## TO BE DONE
Locate each of the lines below that contains the word "point", and copy every such line out in full.

## START LISTED RECORDS

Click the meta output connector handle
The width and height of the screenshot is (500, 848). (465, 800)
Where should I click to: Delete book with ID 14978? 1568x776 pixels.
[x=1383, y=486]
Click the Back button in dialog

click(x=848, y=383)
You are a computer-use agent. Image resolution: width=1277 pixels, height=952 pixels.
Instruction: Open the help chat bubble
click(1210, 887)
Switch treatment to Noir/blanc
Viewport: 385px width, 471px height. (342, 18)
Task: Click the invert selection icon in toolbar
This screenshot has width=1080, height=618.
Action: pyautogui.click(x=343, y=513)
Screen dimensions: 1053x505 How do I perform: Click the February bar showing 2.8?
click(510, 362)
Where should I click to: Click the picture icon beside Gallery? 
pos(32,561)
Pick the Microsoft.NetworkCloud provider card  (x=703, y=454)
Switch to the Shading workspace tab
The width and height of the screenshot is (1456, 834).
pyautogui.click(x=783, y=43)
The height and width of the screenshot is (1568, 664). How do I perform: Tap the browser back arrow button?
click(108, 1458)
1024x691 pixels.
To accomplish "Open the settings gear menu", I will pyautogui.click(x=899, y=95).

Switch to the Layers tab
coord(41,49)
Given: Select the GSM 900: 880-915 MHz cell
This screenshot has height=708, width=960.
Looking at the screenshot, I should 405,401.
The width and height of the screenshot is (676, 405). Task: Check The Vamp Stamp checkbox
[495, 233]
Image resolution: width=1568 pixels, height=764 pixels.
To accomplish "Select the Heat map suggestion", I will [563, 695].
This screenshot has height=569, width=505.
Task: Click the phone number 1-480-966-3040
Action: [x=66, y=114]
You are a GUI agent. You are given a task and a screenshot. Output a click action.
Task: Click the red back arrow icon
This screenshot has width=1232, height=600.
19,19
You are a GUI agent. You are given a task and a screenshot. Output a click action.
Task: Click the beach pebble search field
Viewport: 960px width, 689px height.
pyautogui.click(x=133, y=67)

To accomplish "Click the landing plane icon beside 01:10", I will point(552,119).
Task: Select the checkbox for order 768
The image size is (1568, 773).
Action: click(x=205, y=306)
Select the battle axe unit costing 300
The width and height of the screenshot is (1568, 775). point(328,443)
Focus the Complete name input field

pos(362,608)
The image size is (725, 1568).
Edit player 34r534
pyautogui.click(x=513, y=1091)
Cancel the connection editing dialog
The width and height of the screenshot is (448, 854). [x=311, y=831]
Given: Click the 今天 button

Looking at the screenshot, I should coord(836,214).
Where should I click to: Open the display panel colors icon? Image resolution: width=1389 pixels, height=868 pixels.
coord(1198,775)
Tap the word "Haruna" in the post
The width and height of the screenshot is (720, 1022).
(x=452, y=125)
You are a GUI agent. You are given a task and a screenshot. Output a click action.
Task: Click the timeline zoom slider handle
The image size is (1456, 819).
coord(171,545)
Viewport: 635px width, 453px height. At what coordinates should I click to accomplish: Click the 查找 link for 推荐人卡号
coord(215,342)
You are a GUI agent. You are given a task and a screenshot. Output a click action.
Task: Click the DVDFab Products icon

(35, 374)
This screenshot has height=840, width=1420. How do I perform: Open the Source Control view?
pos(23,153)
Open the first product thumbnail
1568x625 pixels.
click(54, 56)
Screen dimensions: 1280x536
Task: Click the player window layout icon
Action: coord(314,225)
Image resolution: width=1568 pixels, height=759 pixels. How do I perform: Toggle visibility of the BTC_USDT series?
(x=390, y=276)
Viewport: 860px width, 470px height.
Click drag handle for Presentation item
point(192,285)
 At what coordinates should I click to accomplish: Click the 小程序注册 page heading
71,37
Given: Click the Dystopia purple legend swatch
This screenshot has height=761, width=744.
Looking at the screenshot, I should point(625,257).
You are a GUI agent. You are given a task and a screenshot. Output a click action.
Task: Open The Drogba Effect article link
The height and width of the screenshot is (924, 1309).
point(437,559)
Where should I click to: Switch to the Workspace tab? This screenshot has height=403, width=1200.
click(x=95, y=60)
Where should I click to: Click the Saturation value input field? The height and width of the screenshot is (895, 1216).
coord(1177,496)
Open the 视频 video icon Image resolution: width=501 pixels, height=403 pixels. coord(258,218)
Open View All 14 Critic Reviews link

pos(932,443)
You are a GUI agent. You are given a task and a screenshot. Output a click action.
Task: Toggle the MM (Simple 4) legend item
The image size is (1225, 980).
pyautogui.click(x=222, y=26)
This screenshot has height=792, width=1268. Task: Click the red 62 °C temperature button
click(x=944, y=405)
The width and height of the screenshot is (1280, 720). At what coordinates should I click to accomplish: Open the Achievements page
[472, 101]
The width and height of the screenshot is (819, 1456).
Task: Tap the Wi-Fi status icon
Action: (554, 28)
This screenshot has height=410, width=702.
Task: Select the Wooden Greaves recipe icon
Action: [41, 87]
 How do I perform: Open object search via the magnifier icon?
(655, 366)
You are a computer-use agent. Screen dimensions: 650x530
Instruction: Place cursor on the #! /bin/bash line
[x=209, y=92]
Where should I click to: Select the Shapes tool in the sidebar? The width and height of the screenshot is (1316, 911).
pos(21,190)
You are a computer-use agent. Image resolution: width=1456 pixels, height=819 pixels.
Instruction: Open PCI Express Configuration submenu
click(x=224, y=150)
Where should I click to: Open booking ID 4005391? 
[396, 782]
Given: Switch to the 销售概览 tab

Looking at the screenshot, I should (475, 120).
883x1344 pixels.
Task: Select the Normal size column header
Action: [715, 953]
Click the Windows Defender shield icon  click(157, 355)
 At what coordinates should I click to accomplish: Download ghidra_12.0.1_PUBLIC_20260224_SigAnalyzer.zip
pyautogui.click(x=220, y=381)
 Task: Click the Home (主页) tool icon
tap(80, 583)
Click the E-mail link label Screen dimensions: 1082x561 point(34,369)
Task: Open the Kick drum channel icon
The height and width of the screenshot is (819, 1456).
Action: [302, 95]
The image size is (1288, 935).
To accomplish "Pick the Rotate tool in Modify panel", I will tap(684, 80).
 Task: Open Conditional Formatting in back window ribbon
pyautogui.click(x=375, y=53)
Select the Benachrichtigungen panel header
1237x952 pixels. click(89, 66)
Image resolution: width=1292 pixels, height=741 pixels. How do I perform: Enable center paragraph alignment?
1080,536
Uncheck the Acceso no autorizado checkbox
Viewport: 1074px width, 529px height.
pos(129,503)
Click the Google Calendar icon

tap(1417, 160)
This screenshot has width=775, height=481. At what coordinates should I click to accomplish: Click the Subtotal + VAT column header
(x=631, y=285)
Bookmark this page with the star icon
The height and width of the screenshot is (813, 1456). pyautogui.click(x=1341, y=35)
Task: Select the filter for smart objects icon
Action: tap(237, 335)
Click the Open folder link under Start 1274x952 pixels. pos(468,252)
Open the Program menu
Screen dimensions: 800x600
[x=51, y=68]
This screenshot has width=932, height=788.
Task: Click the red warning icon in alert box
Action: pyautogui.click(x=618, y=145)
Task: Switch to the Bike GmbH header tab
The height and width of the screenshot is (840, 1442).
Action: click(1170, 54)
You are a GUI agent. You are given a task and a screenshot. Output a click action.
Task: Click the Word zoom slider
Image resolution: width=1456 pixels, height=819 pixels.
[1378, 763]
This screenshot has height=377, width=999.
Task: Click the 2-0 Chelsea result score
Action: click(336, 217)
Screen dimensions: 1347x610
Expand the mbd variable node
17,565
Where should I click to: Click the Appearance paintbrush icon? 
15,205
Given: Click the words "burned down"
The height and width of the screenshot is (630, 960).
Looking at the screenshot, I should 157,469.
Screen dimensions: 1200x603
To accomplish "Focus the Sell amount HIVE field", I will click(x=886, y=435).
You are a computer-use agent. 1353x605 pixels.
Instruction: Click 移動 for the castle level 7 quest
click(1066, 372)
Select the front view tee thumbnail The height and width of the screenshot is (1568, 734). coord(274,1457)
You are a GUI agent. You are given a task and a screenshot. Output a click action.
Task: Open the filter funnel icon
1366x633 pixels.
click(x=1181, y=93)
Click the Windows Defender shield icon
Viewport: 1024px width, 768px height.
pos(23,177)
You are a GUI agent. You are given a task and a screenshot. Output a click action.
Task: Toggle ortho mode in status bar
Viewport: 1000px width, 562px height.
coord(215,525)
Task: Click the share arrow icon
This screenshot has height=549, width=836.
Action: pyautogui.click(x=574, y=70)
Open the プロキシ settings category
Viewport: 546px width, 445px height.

## END LISTED RECORDS

## EXERCISE OUTPUT
To accomplish "Click the landing plane icon beside 01:10", I will point(552,119).
The width and height of the screenshot is (1568, 775). point(328,443)
point(192,285)
Looking at the screenshot, I should point(625,257).
point(437,559)
Click the E-mail link label Screen dimensions: 1082x561 point(34,369)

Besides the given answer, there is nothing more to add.